Schmitt, le chef de SEAT, a dit : « Nous réfléchissons à localiser la production là où il y a des marchés intéressants comme en Amérique du Sud » (janvier 2008).
Au Brésil, MAN (VW) veut agrandir le site pour 330 millions d’euros pour dominer le marché en Amérique latine. MAN veut compenser la chute dramatique du marché en Europe par une croissance en Amérique latine. La baisse de la production en Amérique du Sud de 25 à 30 % est plus faible que celle de l’Europe (plus de 50 %).
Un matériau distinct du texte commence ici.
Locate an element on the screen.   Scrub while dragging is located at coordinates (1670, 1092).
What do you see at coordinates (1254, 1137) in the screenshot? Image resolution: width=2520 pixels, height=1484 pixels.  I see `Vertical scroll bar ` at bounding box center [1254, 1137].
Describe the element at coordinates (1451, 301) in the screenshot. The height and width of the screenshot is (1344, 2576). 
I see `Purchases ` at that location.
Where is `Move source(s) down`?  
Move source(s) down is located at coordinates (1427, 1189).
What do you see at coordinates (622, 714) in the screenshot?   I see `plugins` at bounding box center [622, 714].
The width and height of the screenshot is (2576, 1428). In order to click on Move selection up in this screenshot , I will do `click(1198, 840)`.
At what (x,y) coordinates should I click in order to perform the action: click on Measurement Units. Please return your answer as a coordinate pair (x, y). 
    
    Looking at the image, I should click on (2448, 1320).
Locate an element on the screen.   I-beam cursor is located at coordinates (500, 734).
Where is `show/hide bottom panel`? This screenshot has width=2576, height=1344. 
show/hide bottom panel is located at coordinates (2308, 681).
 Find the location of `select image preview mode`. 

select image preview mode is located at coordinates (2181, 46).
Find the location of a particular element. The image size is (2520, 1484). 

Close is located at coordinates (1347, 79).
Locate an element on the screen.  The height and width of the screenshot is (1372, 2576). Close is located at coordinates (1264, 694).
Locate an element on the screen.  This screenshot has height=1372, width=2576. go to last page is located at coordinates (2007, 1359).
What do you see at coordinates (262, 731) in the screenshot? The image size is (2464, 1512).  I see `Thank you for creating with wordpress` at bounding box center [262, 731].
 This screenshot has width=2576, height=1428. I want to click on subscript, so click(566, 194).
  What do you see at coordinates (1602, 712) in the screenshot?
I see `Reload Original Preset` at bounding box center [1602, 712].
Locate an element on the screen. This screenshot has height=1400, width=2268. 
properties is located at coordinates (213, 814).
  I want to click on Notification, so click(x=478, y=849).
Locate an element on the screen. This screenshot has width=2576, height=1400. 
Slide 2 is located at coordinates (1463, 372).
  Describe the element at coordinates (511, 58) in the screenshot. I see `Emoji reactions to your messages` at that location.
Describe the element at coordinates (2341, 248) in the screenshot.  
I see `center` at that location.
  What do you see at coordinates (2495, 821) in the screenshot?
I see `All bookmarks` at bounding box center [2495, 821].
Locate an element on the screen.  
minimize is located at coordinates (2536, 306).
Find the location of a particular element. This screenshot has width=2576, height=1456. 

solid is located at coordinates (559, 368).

Les chutes dramatiques « augmentent la bonne volonté de coopération », disait Piech (2009), chef de VW.
Actuellement, FIAT s’efforce d’acheter des parts du groupe GM insolvable, avec l’objectif de renforcer sa position au Mexique, au Venezuela et au Chili. Fiat possède déjà des usines au Brésil et y a conquis une part du marché de 25 %
Un autre concept pour amortir les effets de la crise est la construction et la vente d’automobiles soi-disant „pas chères“. Fiat prévoit une voiture bon marché en 2010 qui sera produite et même développée au Brésil : « Dans notre centre de développement au Brésil, nous travaillons à élaborer un concept de voiture à faibles coûts avec une approche mondiale. »
La position de tête sera à conquérir par l’avance dans l’usage de nouvelles technologies. GM rêve de dépasser la concurrence par des voitures à moteur électrique, et de sortir vainqueur de la crise. Avec une voiture 1 litre au cent, le groupe veut augmenter la vente en donnant une image verte. Dans ses calculs, il a déjà intégré des subventions de l’État de 7.500 $ US par véhicule. Les capitales du Chili et du Mexique détiennent la plus grande pollution de l’air du sous-continent. Depuis longtemps, il y a des journées interdites à la circulation pour raison de smog imminent.
Les groupes automobiles veulent décharger les conséquences de la crise économique mondiale sur le dos des ouvriers d’Amérique latine. Ainsi, Honda p. ex. a repoussé de 6 mois l’agrandissement d’une usine en Argentine pour 106 millions (30 000 unités). Renault a annoncé au début de 2009, qu’il y aurait à José dos Pinhais des licenciements de 1.000 ouvriers pour au moins cinq mois en raison de la baisse de la demande.
L’éruption inévitable de la crise économique et financière internationale témoigne de l’incapacité du capitalisme d’organiser une production selon les besoins des masses. C’est en même temps un défi de tirer le bilan international des expériences des ouvriers de l’automobile et de serrer davantage nos rangs dans la lutte commune.